# Start of SELECTED TEXT
# Wagner: Rienzi (Edward Downes recording)



## adriesba

The last of Wagner's early operas and his overall longest opera ever at 4 hours and 40 minutes. There's lots of pomp and circumstance here with choruses and ensembles, processions, and a 39 minute ballet. It was well worth the long time to listen to it all in my opinion. I actually quite like its over-the-top nature.

There are many great selections. The overture, the opening scene, the Act I final, the Act II opening, the ballet, the Act II final, Adriano's aria "Gerechter Gott", the march following "Gerechter Gott", the battle hymn, the women's chorus during the offstage battle, the last 15 or so minutes of Act III, the final to Act IV, Rienzi's prayer, and the ending scene among others. There's hardly a spot without a catchy melody. The final for Act I is some of my favorite ensemble/choral selections in any opera, and the final to Act IV is very somber and gripping, one of my favorite parts. There are just too many parts I like for me to mention here. One thing I don't get is why Wagner scored Adriano for soprano. I don't know the character's age, but I know he can't possibly be a ten-year old which is what a woman singing a male character gives me an impression of (Hänsel basically).
# End of SELECTED TEXT
COMPLETE THE FOLLOWING:
- a) Reproduce the passage of the Rienzi post starting at "## adriesba" and ending at "its over-the-top nature.".
- b) In one to three sentences, state why the author of the Rienzi post is puzzled that Wagner scored Adriano for soprano.
# Start of ENTRIES
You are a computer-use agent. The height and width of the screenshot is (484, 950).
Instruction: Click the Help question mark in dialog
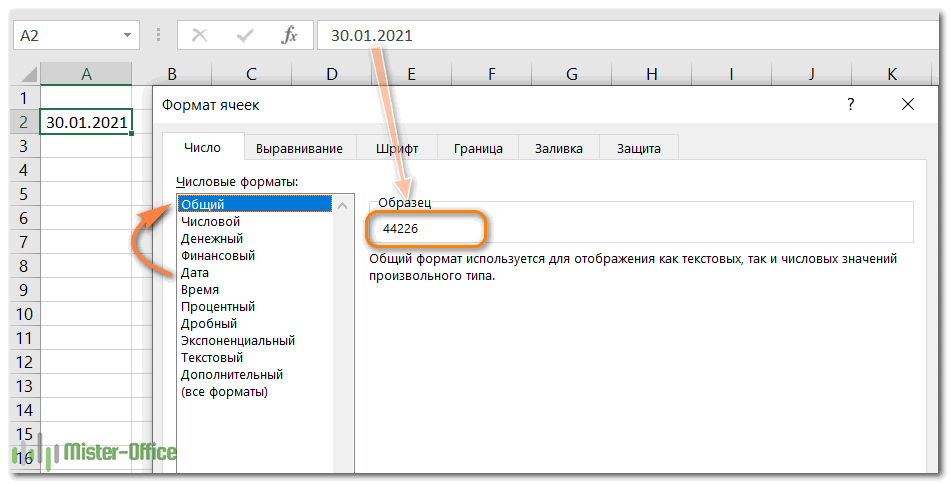pos(851,104)
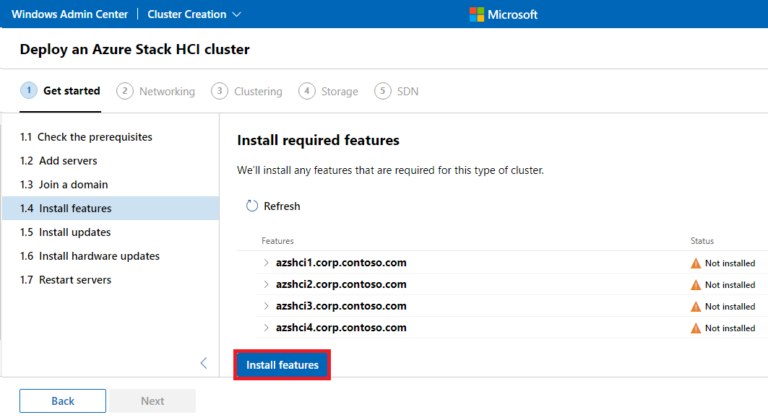Click the Back button
The width and height of the screenshot is (768, 420).
click(x=62, y=401)

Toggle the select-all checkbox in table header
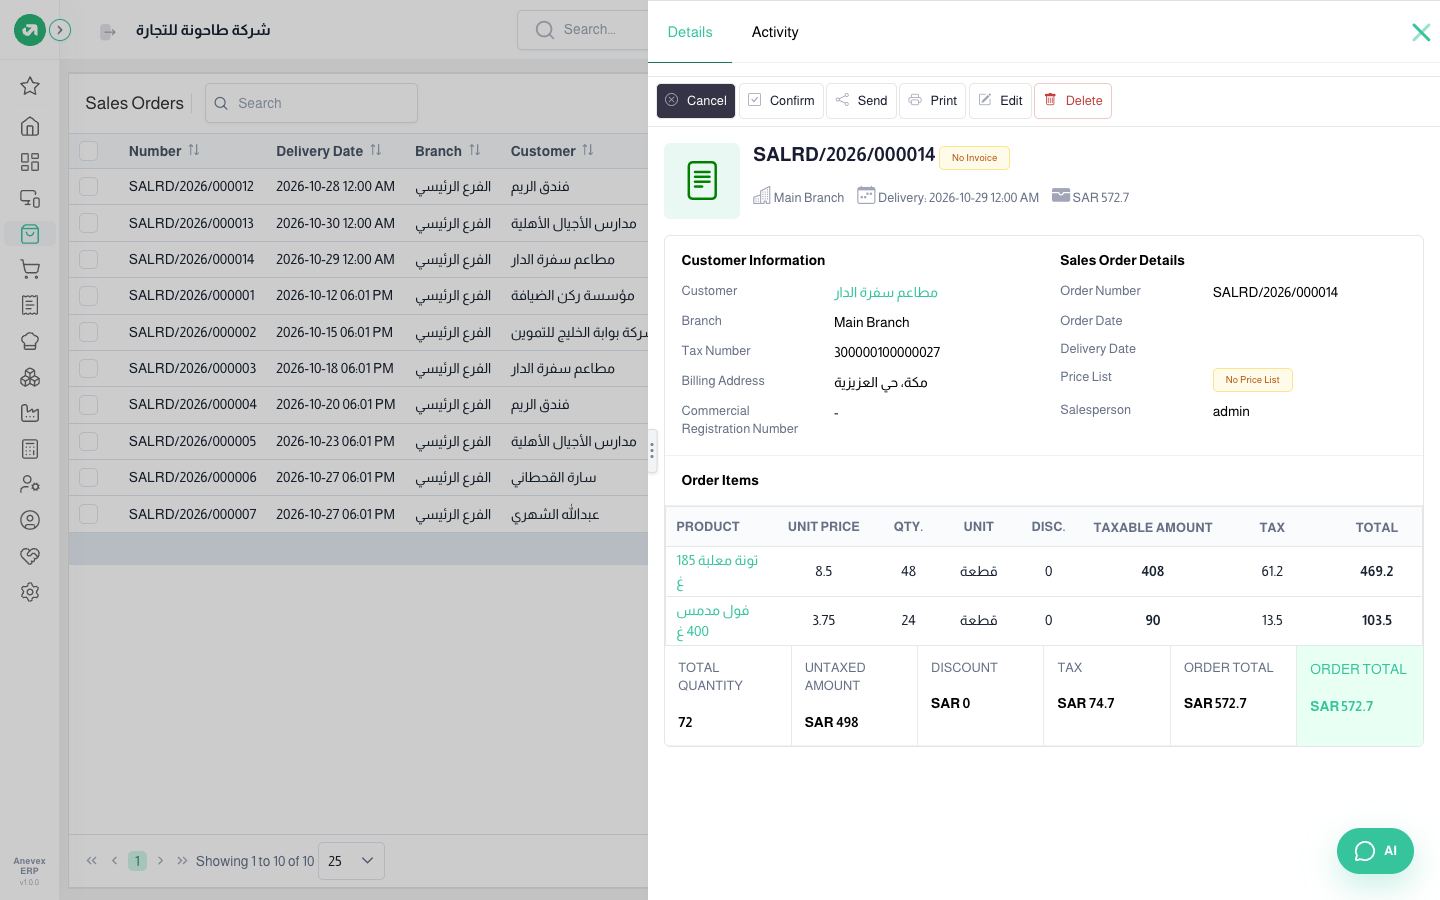point(89,151)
# End of ENTRIES
THE RESPONSES:
- a)
## adriesba

The last of Wagner's early operas and his overall longest opera ever at 4 hours and 40 minutes. There's lots of pomp and circumstance here with choruses and ensembles, processions, and a 39 minute ballet. It was well worth the long time to listen to it all in my opinion. I actually quite like its over-the-top nature.

- b) According to the author, a woman singing a male role suggests a boy of about ten, much like Hänsel. Although the author does not know Adriano's age, the character cannot possibly be that young.